This process fostered the detection of the core papers which were more frequently cited in the aforementioned database as the citation bar score indicates. Based on the above, the article titled “Big Data in Smart Farming—A Review” by Wolfert et al. [10] was identified as the most frequently cited paper. The paper provides an interesting review on new technologies advancements within the context of agriculture focusing mainly on the application of BD in the entire agriculture supply chain providing insights concerning the future in smart farming and proposing research priorities.
Following the citation network analysis, the study aimed at the classification of the current study themes in order to capture the present state of this field since the only connections that were identified were clearly associated with the cluster of BD application in agriculture supply chains. The categorization was based on five (5) main themes that were identified by the authors during the full-text screening process via information processing from each selected article concerning the keyword appearance frequency and their respective research objective(s). These five (5) distinct themes were determined by the insights, implications, and results that each article provided. Sequentially, the data was quantified, sorted, and classified based on the identified study themes. More specifically, 29% of the articles (9 papers) concentrated on the broad area of “Agriculture Supply Chain”, followed by a 26% (8 papers) that centered around the theme of “Food Supply Chain Efficiency” through the utilization of BD (Figure 5). Additionally, 16% (5 papers) of the selected articles studied the impact of BD on “Food Quality and Safety” within the FSC while another 16% (5 papers) focused on the “Urban Food Supply Chain”. Finally, the remaining 13% (4 papers) studied the methods of diminishing “Food Loss” within FSC through BD applications. Figure 5 illustrates the distribution of the selected articles across the different, emerging study themes.
The articles’ distribution across the different themes is fairly balanced further supporting the argument associated with the fragmentation of this field.

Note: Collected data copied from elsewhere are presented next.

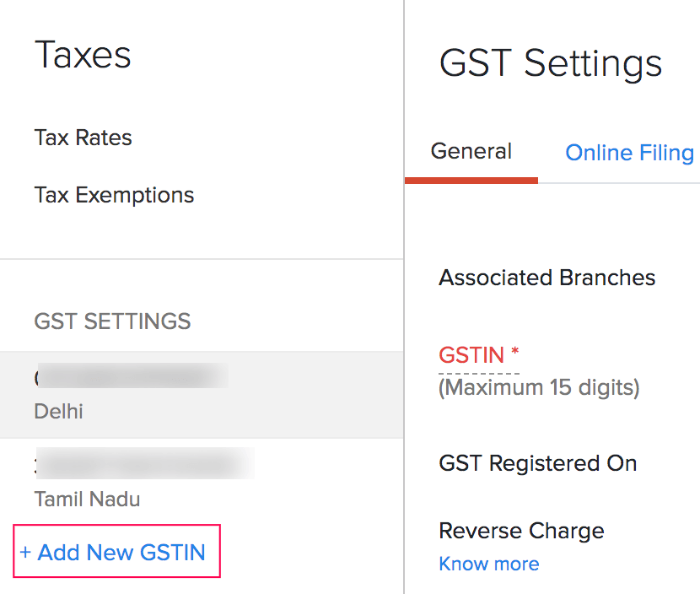Click the Add New GSTIN link text
This screenshot has width=700, height=594.
pos(121,553)
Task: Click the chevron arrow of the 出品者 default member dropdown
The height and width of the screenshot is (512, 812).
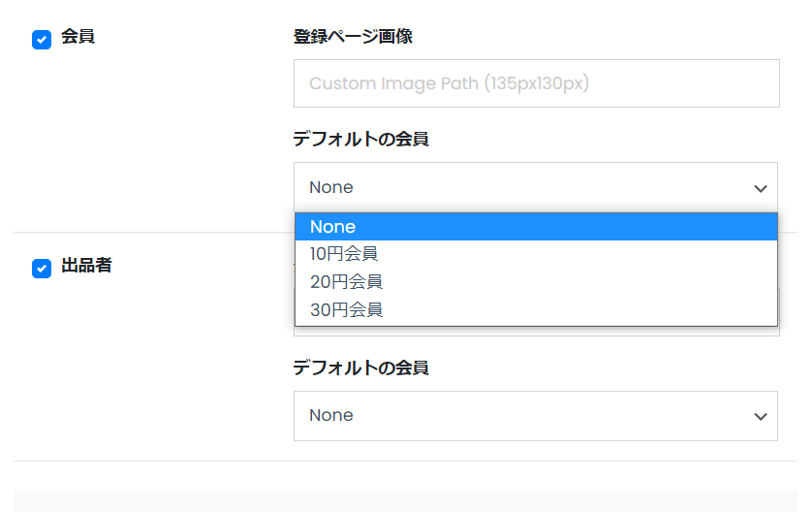Action: click(761, 417)
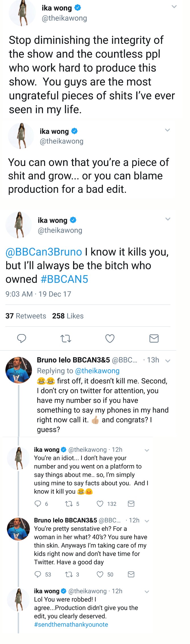Direct message ika wong's 132-like reply via envelope
This screenshot has height=644, width=190.
coord(131,504)
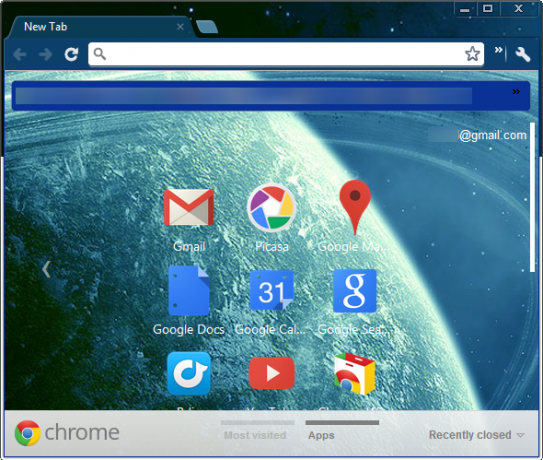Show hidden bookmarks bar overflow chevron

516,92
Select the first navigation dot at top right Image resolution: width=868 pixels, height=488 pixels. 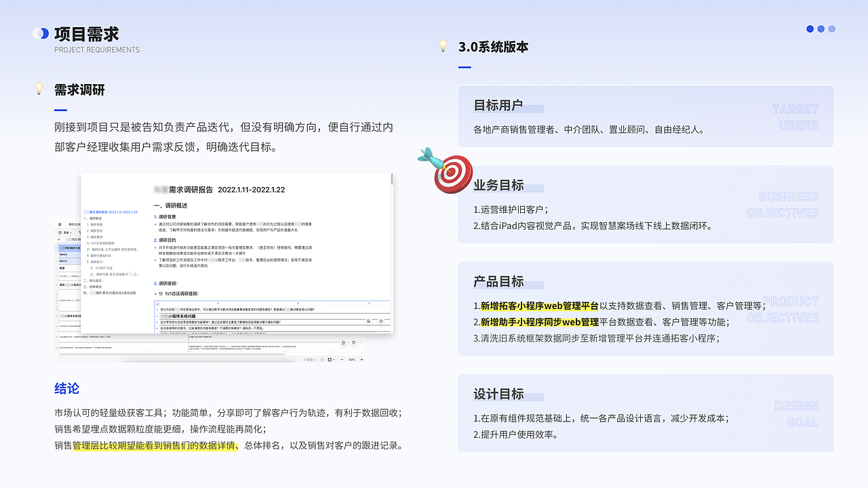[810, 29]
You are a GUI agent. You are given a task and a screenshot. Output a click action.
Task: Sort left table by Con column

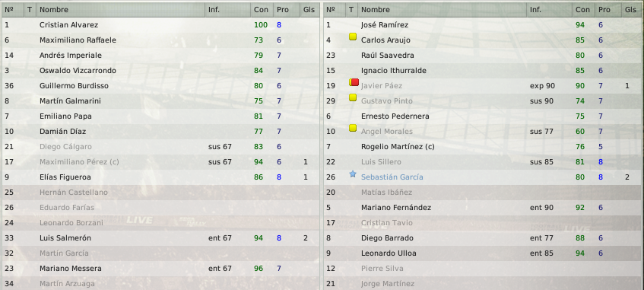click(x=262, y=9)
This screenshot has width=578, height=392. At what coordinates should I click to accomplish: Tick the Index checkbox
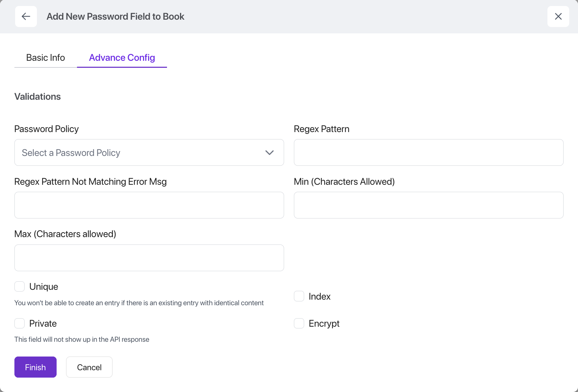[x=299, y=296]
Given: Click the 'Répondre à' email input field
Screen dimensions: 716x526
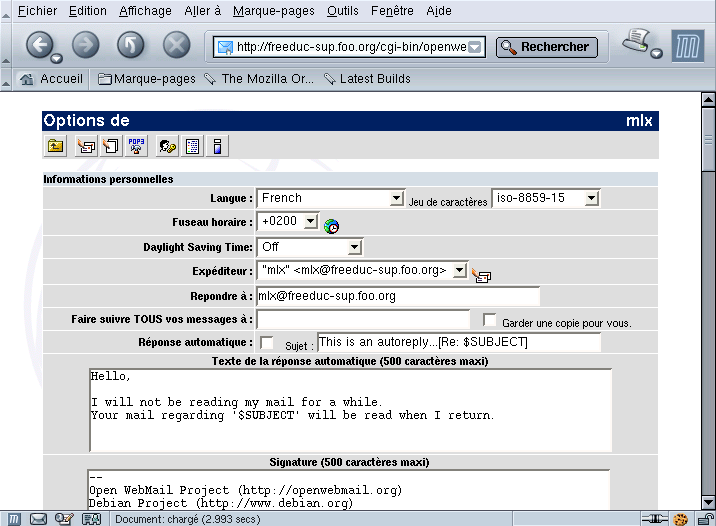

However, these findings allowed the current study to analyze in depth the emerged themes consequently categorizing the current literature trends.

3.3. RQ3: What Are the Current Literature Trends in BD Applications within FSCM Framework and How Can They Be Categorized?

The five (5) study themes provided the basis for the categorization of the main literature trends.

3.3.1. Big Data Applications in Agriculture Supply Chain

The first category essentially derived from the citation network analysis which resulted in the identification of nine connections composing an exclusive cluster in relation to BD applications in the agriculture supply chain concentrating mainly on the issues of decision-making, sustainability analysis, and the adoption of tracking and tracing systems in smart agriculture.

3.3.2. Big Data Applications in Improving Food Supply Chain Efficiency

The second category analyzes the broad trend of improving FSC efficiency through the application of BD. This category engulfs articles that focus more on retail FSCs concentrating on the implementation of value-adding solutions through the utilization of BD in order to address FSCM challenges such as supply chain integration (SCI), demand forecasting, and efficient coordination of the distribution process in cold chains.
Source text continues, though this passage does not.